TASKS TO PERFORM →
- A) Answer these questions from the arccos exam page, one answer per line, marked the same way.
(i) What reference code does the page give?
(ii) According to the note, what is the M1 mark in the first part awarded for?
(iii) In the integration by parts working, what is v taken to be?
- B) Repeat the part of the arccos exam page that opens with the words containing "Date | May 2018" and closes with "the chain rule.".
- C) Carry on the arccos exam page from the point where it stops.

== TEXT

Date | May 2018 | Marks available | 2 | Reference code | 18M.1.hl.TZ1.7 |
Level | HL only | Paper | 1 | Time zone | TZ1 |
Command term | Find | Question number | 7 | Adapted from | N/A |
Question
Let \(y = {\text{arccos}}\left( {\frac{x}{2}} \right)\)
Find \(\frac{{{\text{d}}y}}{{{\text{d}}x}}\).
Find \(\int_0^1 {{\text{arccos}}\left( {\frac{x}{2}} \right){\text{d}}x} \).
Markscheme
\(y = {\text{arccos}}\left( {\frac{x}{2}} \right) \Rightarrow \frac{{{\text{d}}y}}{{{\text{d}}x}} = - \frac{1}{{2\sqrt {1 - {{\left( {\frac{x}{2}} \right)}^2}} }}\left( { = - \frac{1}{{\sqrt {4 - {x^2}} }}} \right)\) M1A1
Note: M1 is for use of the chain rule.
[2 marks]
attempt at integration by parts M1
\(u = {\text{arccos}}\left( {\frac{x}{2}} \right) \Rightarrow \frac{{{\text{d}}u}}{{{\text{d}}x}} = - \frac{1}{{\sqrt {4 - {x^2}} }}\)
\(\frac{{{\text{d}}v}}{{{\text{d}}x}} = 1 \Rightarrow v = x\) (A1)

====
== MATERIAL PROVIDED

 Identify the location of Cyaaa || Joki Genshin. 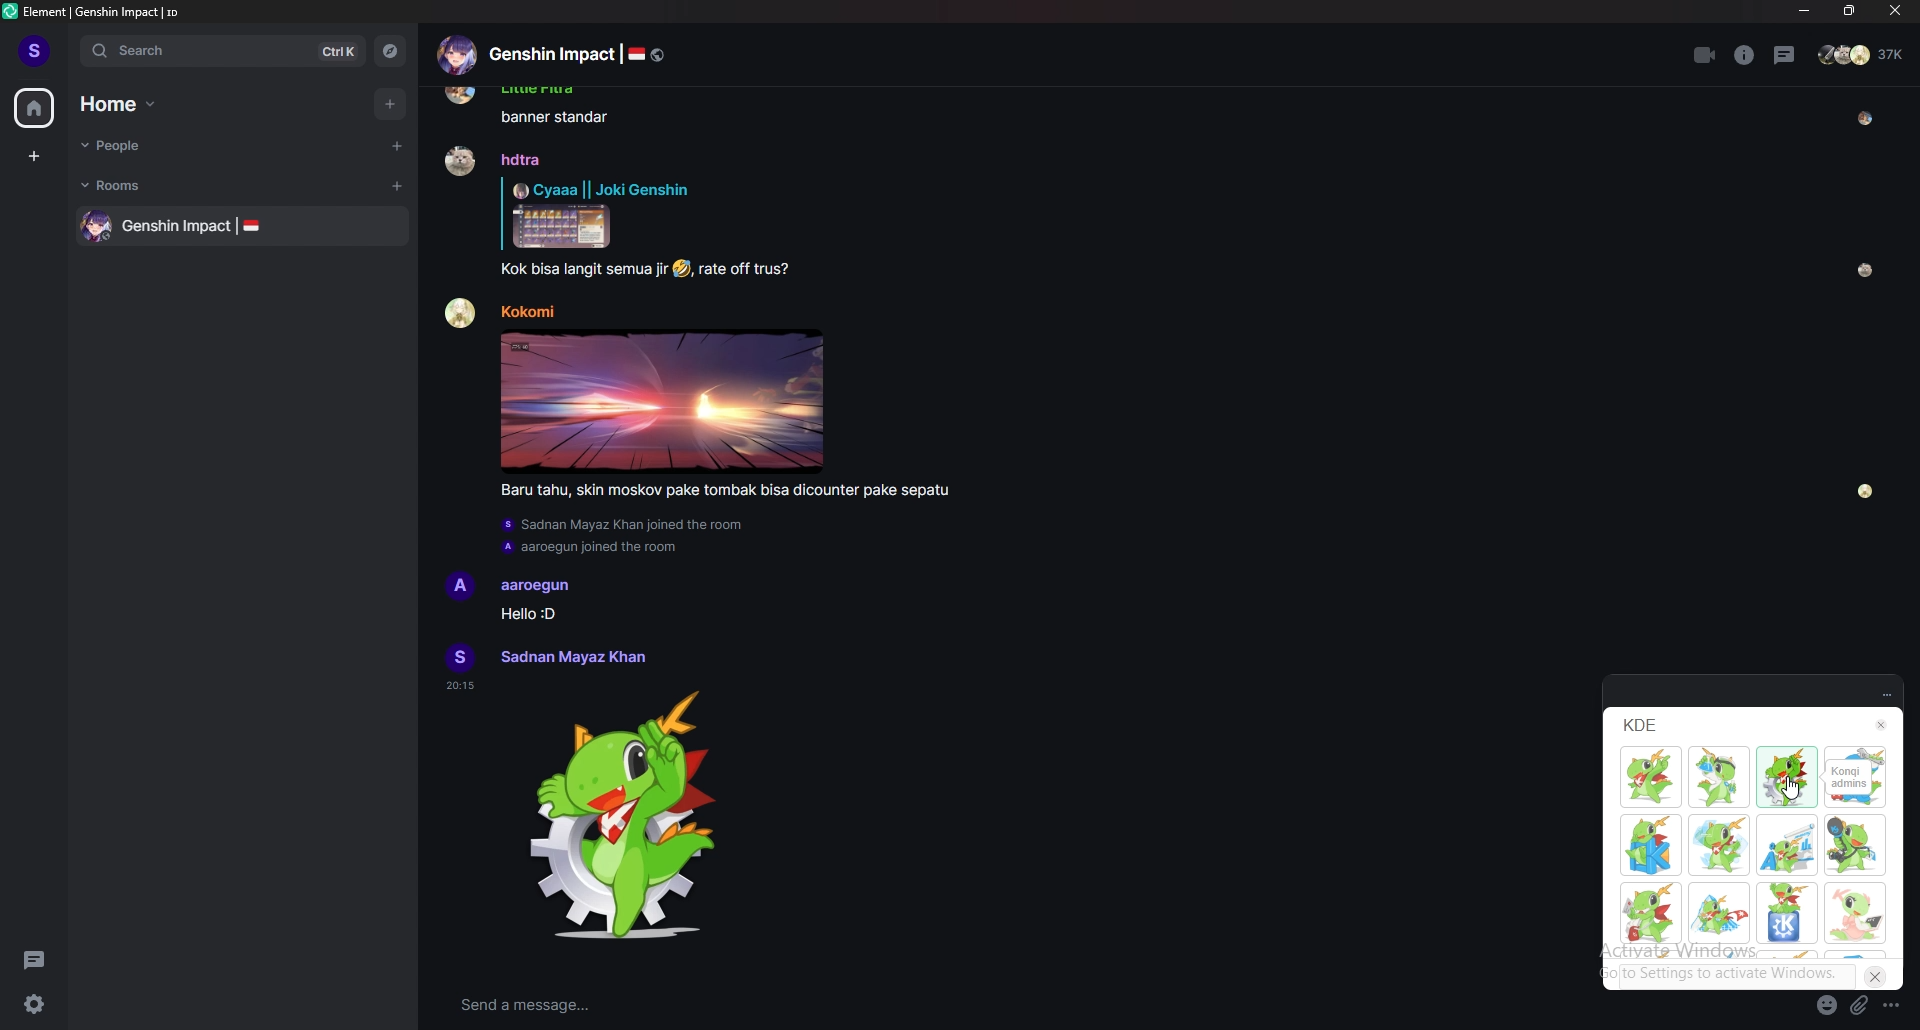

====

FINAL RESULTS →
- A)
(i) 18M.1.hl.TZ1.7
(ii) Use of the chain rule
(iii) v = x

- B)
Date | May 2018 | Marks available | 2 | Reference code | 18M.1.hl.TZ1.7 |
Level | HL only | Paper | 1 | Time zone | TZ1 |
Command term | Find | Question number | 7 | Adapted from | N/A |
Question
Let \(y = {\text{arccos}}\left( {\frac{x}{2}} \right)\)
Find \(\frac{{{\text{d}}y}}{{{\text{d}}x}}\).
Find \(\int_0^1 {{\text{arccos}}\left( {\frac{x}{2}} \right){\text{d}}x} \).
Markscheme
\(y = {\text{arccos}}\left( {\frac{x}{2}} \right) \Rightarrow \frac{{{\text{d}}y}}{{{\text{d}}x}} = - \frac{1}{{2\sqrt {1 - {{\left( {\frac{x}{2}} \right)}^2}} }}\left( { = - \frac{1}{{\sqrt {4 - {x^2}} }}} \right)\) M1A1
Note: M1 is for use of the chain rule.

- C)
\(\int_0^1 {{\text{arccos}}\left( {\frac{x}{2}} \right){\text{d}}x} = \left[ {x\,\,{\text{arccos}}\left( {\frac{x}{2}} \right)} \right]_0^1 + \int_0^1 {\frac{1}{{\sqrt {4 - {x^2}} }}} dx\) A1
using integration by substitution or inspection (M1)
\(\left[ {x\,\,{\text{arccos}}\left( {\frac{x}{2}} \right)} \right]_0^1 + \left[ { - {{\left( {4 - {x^2}} \right)}^{\frac{1}{2}}}} \right]_0^1\) A1
Note: Award A1 for \({ - {{\left( {4 - {x^2}} \right)}^{\frac{1}{2}}}}\) or equivalent.
Note: Condone lack of limits to this point.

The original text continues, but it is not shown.